As a reminder, the arrival of the Swatch took place at a time, the late 70s, when the Swiss watchmaking industry was dealing with a crisis brought on by the strong competition created by Japanese quartz watches.
Ernst Tomke, Director of ETA, asked Elmar Mock and Jacques Müller, two of his youngest engineers, to design a movement costing only 5 Swiss Francs (equivalent to 7 Euros in 2016), while the cheapest available on the market at the time cost 15 Francs (equivalent to 21 Euros in 2016).

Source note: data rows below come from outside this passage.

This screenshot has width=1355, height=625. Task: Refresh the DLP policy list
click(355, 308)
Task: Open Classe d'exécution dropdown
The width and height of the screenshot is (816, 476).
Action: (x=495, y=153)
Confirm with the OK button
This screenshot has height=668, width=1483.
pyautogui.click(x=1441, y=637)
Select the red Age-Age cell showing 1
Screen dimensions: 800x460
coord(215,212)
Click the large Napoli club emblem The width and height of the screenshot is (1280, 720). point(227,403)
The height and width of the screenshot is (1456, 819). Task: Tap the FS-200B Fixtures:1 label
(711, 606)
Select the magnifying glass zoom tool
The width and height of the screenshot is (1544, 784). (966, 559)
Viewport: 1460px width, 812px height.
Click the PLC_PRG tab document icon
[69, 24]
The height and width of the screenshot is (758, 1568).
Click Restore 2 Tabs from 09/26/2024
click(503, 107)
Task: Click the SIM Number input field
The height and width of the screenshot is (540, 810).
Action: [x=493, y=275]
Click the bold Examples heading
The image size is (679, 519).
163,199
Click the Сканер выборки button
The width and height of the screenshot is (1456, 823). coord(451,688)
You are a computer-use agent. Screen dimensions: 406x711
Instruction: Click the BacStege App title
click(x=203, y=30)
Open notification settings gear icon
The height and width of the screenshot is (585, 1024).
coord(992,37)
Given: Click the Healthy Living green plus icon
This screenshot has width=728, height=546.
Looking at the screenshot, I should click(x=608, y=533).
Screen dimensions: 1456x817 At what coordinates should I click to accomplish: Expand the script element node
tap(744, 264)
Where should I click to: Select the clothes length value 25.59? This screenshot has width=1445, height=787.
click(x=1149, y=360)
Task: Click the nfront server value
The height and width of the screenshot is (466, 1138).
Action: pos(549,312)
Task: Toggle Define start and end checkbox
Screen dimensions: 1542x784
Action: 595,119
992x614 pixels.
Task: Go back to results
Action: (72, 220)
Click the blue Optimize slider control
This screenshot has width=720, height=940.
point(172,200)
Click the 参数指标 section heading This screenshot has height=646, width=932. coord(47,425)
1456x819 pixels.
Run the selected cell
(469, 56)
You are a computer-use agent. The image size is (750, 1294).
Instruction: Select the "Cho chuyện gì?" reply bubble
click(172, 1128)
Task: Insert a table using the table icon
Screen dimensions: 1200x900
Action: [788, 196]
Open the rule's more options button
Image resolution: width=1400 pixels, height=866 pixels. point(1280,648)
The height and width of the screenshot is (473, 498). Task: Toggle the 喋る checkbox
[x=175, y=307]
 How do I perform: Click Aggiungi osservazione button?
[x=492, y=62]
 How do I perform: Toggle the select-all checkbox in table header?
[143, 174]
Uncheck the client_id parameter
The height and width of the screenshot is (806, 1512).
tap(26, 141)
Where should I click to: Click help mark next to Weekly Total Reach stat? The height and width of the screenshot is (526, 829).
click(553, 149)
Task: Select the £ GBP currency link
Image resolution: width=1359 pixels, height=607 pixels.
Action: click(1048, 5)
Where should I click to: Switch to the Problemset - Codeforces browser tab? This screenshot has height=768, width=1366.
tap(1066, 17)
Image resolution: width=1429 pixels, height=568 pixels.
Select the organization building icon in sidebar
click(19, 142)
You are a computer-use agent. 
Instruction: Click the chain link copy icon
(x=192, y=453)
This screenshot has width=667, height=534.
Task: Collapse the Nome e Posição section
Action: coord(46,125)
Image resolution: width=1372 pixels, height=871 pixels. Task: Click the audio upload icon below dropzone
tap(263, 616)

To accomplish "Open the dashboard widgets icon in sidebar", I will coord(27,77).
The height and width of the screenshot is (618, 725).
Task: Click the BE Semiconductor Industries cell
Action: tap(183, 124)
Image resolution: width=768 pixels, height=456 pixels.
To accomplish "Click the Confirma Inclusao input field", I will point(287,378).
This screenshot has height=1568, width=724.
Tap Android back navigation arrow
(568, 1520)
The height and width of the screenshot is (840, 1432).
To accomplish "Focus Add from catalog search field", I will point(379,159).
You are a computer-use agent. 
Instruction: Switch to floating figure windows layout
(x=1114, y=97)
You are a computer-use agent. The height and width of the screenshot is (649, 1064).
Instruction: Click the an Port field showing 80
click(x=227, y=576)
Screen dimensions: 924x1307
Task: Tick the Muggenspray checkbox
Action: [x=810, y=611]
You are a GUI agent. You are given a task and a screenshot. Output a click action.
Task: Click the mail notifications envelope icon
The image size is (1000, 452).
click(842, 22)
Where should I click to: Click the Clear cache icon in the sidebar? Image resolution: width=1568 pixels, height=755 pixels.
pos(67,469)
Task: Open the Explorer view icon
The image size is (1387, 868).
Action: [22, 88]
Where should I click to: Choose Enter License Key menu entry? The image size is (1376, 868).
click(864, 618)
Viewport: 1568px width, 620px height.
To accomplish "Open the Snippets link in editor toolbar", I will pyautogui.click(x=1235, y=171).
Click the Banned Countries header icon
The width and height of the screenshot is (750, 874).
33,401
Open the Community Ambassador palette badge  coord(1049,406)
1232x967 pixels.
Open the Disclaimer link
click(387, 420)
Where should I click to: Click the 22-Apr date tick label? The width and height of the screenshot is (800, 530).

The two engineers designed a plastic watch with a very simplified mechanism: 51 components, against at least 91 for an ordinary quartz watch. It could not be opened, and therefore could not be repaired, so its quality had to be above reproach. It could be mass produced using highly automated machinery, but the different versions could easily be identified thanks to the different colours used on the straps, the drawing on the face, etc. This meant that the watch could be marketed to old and young alike, to men and women, to fit each season's new trends. The technical accomplishment was combined with a stroke of business genius: the Swatch was launched not as a watch, but as a fashion accessory. The Swatch revolution began: how a small bit of plastic saved a major part of the Swiss economy and revived the attractiveness of a watchmaking industry acknowledged as the best in the world!
The first Swatch was launched on the Swiss market on 1 March 1983 and the plastic watch's name became that of a group, the industry's undisputed leader, which owns 18 illustrious brands such as Breguet, Blancpain, Omega, Longines, Tissot and Calvin Klein. The Swatch Group even went on to become the world's largest watchmaker.